そんな魔王とは裏腹にブルーオーガは魔王に問う。
「魔王様、此度は何処まで侵攻なさるおつもりでしょうか?」
「ウム。前回は海の向こうの南の大陸(ロデニウス大陸)に行った時には太陽神の使いを召喚されたからな…今回は南の大陸(フィルアデス大陸)までにしておくか…」
「了解いたしました」
「我々の創造主の魔帝様の復活は近い。この世界から下種どもを駆逐し、魔帝様が素早く世界を支配できるよう努めるのが我らの使命よ!」
その言葉にブルーオーガが頭を下げる。しかし、レッドオーガは魔王ノスグーラに質問した。
「魔王様、前回の戦いで我々は太陽神の使いに敗れました。奴らは強かった…ゴーと音を出す神の船、炸裂魔法を発射する鉄の竜、爆裂魔法を放つ150メートルを超える巨大な魔導船に乗っていました。今も俺はあの爆裂魔法が恐怖として残っています。
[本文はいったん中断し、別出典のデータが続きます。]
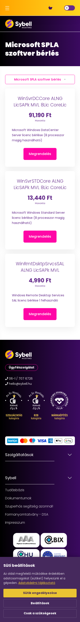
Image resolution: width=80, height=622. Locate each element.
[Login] (61, 8)
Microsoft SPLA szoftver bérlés (37, 79)
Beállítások (40, 603)
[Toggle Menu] (6, 8)
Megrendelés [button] (40, 153)
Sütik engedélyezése (40, 593)
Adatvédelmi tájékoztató (36, 583)
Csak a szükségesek (40, 613)
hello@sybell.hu (20, 384)
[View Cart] (51, 8)
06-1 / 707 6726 (21, 378)
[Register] (57, 8)
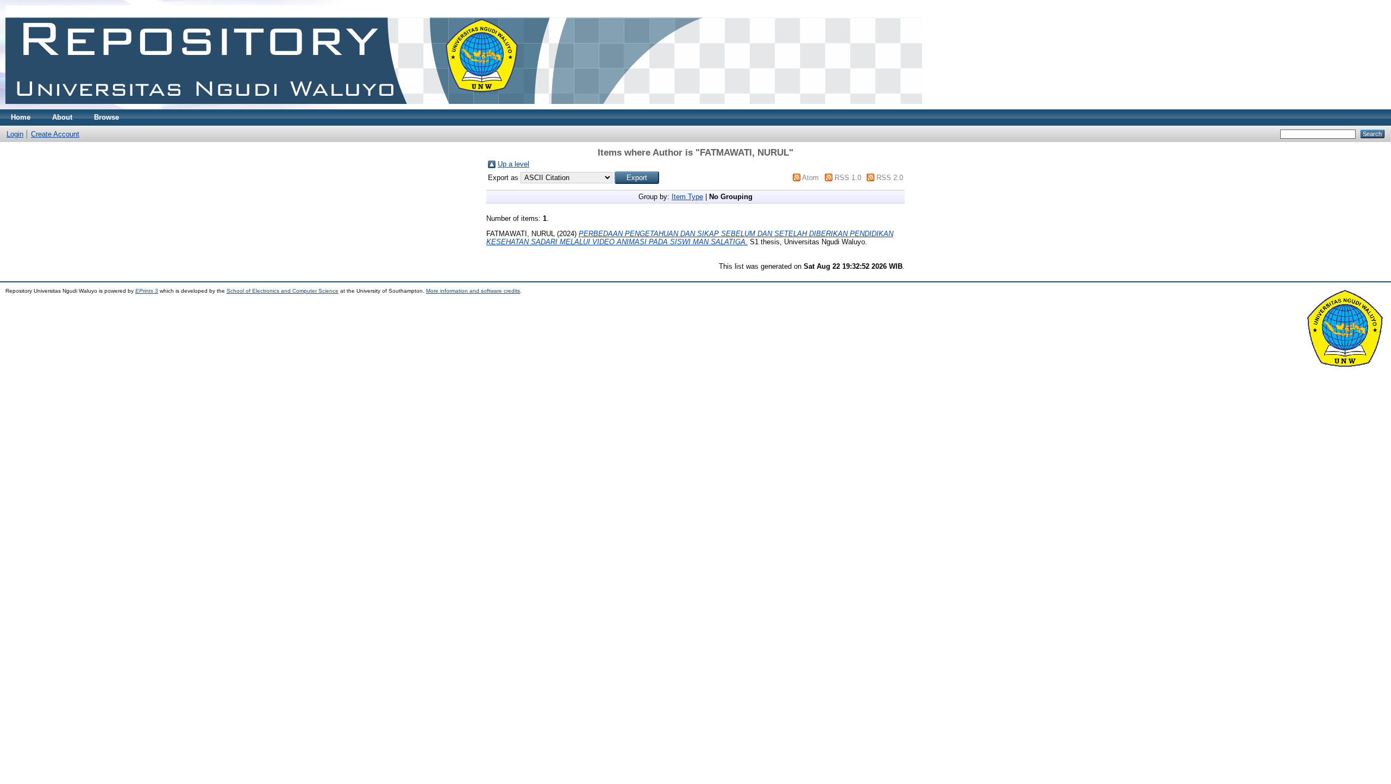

俺は、魔帝様…古の魔法帝国の強さを知りません。魔王様、魔帝様の力は太陽神の使いの力をも上回るのでしょうか?」
この質問に魔王ノスグーラは高笑いして言った。
「何だそんなことか。忌々しい太陽神の使いさえも魔帝様には及ばぬよ。神の船は魔帝様の対空魔船によって墜落し、鉄竜も二足歩行兵器で破壊できるだろう。確かに、太陽神の使いの船は音の速さを超えていた。だが、魔帝様の天の箱舟の速さには及ばない。巨大船も爆裂誘導魔光弾で沈む。魔帝様の力は絶大でありいかなる種族も魔帝様には敵わんのだ。安心するがいい」
「ははっ」
魔王軍はその日のために牙を磨き続ける。だが、魔王は一途の不安を拭い去ることは出来なかった。
―コラム―
稲荷神の勘
稲荷神は直感的に動くことが多く、国内で言うと自動車の一斉点検や高速道路の一斉点検を行い、自動車はブレーキが正常に作動しない。高速道路は内部劣化が進んでいることが判明した。外国では飛行機墜落事故を止めたりチェルノブイリ原発の放射能を狐火で燃やしたりと人類の滅亡から守っている。故に、日本国及び世界では稲荷神の言う事に納得しなくても取り敢えず取り組む。後年、稲荷神の正しさが証明されワッショイワッショイされるのだ。
いかがでしたでしょうか?気に入って頂けたら幸いです。